Int'l Little Leaguers Visit U.S., Play, Leave

Published on September 2nd, 2015

The recently completed Little League World Series provides a great example of how the U.S. visa system should work. Players and coaches representing the draw’s international half, and their families, got their visas for a specific reason and with a fixed timetable – to play baseball and leave after the last pitch is thrown. For some, like the Ugandan team, the visas have been harder to come by.

International Little League
Japanese team wins LLWS; players head home.

From the perspective of Americans who want immigration laws enforced and abuse of those laws stopped, the important thing is that once the tournament ends, everyone goes home without fuss, muss or bother. No one files a petition to change their immigration status, and no one appeals for an extension. In LLWS’s 70-year history, no foreign national has ever defected. To be sure, these kids are age 11-13 traveling under adult supervision, so comparing their status to those here on work-related or other visas isn’t completely fair.

Nonetheless, the U.S. visa system is so lax that it’s basically an honor system. People go home if and when they feel like it. Estimates are that about 40 percent of visa holders overstay.

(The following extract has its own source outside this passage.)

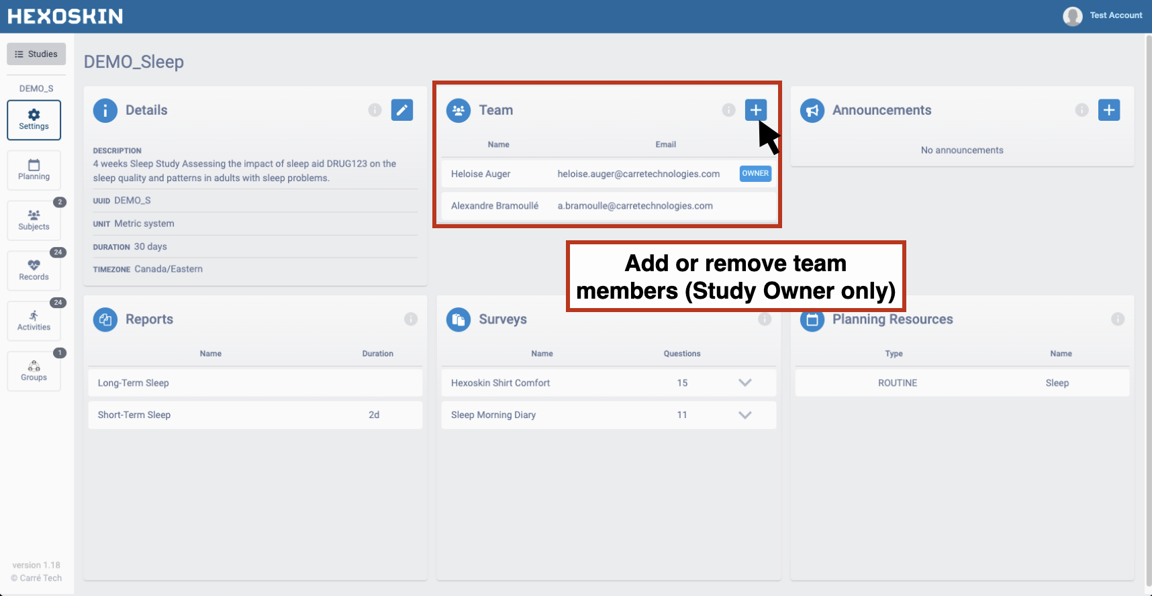Select the Short-Term Sleep report row

[x=255, y=415]
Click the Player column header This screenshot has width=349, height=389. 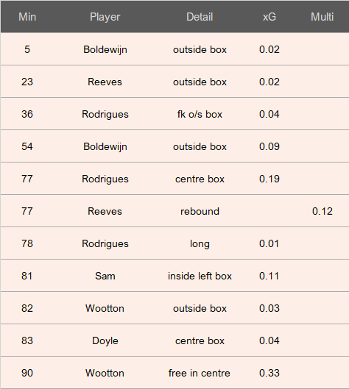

Yet an efficient process to ensure that visitors return home on a timely basis has been within Congress’ reach for years, but has never been put into effect. Despite countless thousands of words and congressional promises to secure the border, the most basic system that would allow the Department of Homeland Security to know who comes in and out of the country has been stalled, unnecessarily so.
 
In 1996, the Illegal Immigration Reform and Immigrant Responsibility Act became law and mandated that the U.S. collect departure data “for every alien departing the U.S.” to match it against arrival records. After 9/11, Congress added biometric mandates. Yet, according to a 2011 Government Accountability Report report, Customs and Border Protection does not inspect travelers exiting the U.S. through land ports of entry, including their biometric information.Nonimmigrants departing the U.S. through land ports of entry turn in their forms on their own initiative.
 
With presidential politics in high gear, candidates on both sides of the aisle promise voters that they’ll physically secure the border. An easier and possibly more effective method of making America safe and reducing illegal immigration would be to ensure that DHS knows through an operative entry-exit system who’s coming in and who’s not leaving.